Single- vs. Multiplayer: Einsam statt gemeinsam

Das bedeutet allerdings auch, dass man hauptsächlich allein durch die Straßen zieht, um die einzelnen Aufgaben zu erfüllen. Der Multiplayer-Aspekt des Spiels beschränkt sich bisher darauf, Pakete von Freunden zu erhalten und diesen wiederum Pakete zu schicken. Die von "Pokémon Go" bekannten "Raids" entfallen ebenso wie das aus "Ingress" bekannte gezielte Attackieren einzelner Portale. Man wird also vorerst keine Hexer-Horden durch Wiens Straßen ziehen sehen.

Was ist hier passiert?
Foto: Foto: Screenshot/CD Projekt Red

Auch unterscheidet sich dieses Spiel von den Niantic-Games dadurch, dass auch dieses zwar auf Google Maps aufbaut, es aber keine expliziten Points of Interest im Stil von Portalen oder Arenen gibt. Das dürfte vor allem daran liegen, dass CD Projekt Red auf keine entsprechende Community zurückgreifen kann. Schade, denn das bedeutet auch, dass ich meine Spielfigur zwar durch Spazieren steuere, aber nicht zum Beispiel aktiv mit dem Türschild meines Lieblingsbäckers agieren kann.

Wetter, Tageszeiten und Nemetas

Kompensiert wird dies dadurch, dass das Spiel auf die Topografie reagiert: So finden sich wandelnde Wasserleichen nicht in Hietzing, wohl aber beim angrenzenden Wienfluss. Außerdem ändert sich das Spiel mit dem Wetter – "Wind's howling!" – und der Tageszeit: Gewisse Tränke machen den Hexer nachts stärker, manche Monster kommen nur in der Dunkelheit heraus.

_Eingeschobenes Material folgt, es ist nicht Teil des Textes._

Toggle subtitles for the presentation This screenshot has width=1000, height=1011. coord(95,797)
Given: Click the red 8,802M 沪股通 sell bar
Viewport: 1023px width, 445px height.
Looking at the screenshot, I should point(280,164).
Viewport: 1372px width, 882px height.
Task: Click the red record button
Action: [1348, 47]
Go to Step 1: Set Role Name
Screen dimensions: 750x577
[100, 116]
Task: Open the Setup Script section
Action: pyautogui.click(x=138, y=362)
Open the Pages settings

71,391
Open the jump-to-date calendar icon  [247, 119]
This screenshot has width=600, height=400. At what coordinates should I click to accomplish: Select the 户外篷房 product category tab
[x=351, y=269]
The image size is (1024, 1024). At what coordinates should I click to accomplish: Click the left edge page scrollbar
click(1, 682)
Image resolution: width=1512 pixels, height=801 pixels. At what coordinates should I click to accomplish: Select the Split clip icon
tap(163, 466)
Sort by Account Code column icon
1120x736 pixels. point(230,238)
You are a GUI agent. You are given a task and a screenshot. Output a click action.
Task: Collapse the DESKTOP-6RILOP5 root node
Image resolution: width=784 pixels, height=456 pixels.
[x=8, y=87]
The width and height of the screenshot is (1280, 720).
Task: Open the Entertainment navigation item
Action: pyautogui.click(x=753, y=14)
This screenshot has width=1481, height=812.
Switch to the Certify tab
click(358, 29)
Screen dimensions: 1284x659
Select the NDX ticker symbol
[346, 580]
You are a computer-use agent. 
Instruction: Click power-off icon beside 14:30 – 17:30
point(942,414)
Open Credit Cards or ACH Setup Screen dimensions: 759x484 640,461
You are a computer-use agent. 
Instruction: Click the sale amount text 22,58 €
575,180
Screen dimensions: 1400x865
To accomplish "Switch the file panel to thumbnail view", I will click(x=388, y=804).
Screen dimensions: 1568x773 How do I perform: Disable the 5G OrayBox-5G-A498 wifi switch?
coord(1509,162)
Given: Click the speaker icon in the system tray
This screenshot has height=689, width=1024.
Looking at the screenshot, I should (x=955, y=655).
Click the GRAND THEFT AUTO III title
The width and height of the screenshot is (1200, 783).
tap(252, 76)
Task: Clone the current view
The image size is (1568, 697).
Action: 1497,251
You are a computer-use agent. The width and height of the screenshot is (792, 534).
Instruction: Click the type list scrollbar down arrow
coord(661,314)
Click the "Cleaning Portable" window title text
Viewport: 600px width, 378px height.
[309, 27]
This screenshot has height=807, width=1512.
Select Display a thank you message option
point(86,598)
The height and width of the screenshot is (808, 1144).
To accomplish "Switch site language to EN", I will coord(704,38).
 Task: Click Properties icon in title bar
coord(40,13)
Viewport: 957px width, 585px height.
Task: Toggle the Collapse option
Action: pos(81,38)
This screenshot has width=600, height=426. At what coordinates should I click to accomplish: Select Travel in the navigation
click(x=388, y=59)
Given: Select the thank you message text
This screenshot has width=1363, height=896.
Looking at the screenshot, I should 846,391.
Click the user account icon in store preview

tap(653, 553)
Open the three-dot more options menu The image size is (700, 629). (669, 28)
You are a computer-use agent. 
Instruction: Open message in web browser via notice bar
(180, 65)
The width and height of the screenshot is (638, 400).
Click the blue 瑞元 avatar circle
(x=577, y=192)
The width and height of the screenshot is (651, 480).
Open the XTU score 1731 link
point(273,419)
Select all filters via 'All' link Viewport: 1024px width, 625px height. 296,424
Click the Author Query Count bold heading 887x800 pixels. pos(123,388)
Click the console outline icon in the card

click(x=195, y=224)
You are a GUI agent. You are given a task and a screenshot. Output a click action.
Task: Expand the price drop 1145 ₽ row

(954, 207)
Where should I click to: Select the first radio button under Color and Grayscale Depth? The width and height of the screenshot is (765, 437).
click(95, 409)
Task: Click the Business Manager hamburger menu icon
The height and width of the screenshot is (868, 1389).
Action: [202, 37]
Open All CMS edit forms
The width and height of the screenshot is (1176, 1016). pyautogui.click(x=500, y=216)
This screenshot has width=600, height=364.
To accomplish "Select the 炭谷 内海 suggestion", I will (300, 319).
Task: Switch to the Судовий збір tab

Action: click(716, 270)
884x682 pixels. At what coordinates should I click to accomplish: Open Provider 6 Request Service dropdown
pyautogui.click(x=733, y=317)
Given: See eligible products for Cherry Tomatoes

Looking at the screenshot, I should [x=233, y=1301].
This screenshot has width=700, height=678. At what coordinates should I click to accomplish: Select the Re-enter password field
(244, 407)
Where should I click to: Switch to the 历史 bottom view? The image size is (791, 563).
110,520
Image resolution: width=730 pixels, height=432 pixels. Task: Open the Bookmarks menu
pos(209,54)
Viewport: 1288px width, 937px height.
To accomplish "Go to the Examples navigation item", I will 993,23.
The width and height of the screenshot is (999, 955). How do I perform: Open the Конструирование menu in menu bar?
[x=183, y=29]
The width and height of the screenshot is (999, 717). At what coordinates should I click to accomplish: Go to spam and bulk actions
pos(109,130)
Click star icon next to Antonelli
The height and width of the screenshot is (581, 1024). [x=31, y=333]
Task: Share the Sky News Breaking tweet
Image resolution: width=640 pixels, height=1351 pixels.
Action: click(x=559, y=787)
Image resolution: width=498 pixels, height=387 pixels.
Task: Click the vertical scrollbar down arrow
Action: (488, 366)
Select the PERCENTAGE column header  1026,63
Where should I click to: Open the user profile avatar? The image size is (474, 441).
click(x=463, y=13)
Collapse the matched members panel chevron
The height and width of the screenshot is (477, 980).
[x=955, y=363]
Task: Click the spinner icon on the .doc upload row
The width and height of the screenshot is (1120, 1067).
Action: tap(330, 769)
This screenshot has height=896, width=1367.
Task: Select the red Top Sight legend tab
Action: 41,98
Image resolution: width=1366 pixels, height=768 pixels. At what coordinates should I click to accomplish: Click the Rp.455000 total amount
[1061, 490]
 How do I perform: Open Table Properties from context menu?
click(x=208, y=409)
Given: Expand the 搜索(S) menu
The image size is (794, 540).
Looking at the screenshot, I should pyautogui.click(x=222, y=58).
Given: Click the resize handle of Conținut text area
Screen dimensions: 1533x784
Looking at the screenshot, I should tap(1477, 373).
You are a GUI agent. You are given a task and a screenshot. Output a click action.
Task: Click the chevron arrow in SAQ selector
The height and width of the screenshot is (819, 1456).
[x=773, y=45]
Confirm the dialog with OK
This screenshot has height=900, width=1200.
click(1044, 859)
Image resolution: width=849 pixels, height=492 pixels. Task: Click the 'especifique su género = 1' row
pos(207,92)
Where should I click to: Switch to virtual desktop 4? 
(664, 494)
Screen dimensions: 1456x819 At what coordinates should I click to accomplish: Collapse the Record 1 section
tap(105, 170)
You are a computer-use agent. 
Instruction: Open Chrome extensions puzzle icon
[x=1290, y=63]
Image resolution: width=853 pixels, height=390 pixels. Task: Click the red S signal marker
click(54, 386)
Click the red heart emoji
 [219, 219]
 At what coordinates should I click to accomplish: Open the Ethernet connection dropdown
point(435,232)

Nicht getestet, aber im Lauf des Tests entdeckt wurden außerdem die Nemetas: Ab Stufe 10 kann hier gegen Monster gekämpft werden, um Gold und Erfahrungspunkte zu verdienen – wohl ähnlich wie bei den Raids in "Pokémon Go". Außerdem können ähnlich wie bei "Pokémon Go" Köder ausgelegt werden, um Monster bei Nemetas anzulocken.

Kämpfen und Tränke brauen

Falls es bis dato nicht klar rübergekommen sein sollte: Mit dem kindlich-verspielten Erscheinungsbild von "Pokémon Go" hat dieses Spiel recht wenig zu tun. Die Monster sind regelrechte Ekelbratzen mit scharfen Zähnen und langen Krallen. Dementsprechend werden sie auch nicht drollig mit einem Bällchen eingefangen, sondern abgeschlachtet – dabei wehren sie sich freilich.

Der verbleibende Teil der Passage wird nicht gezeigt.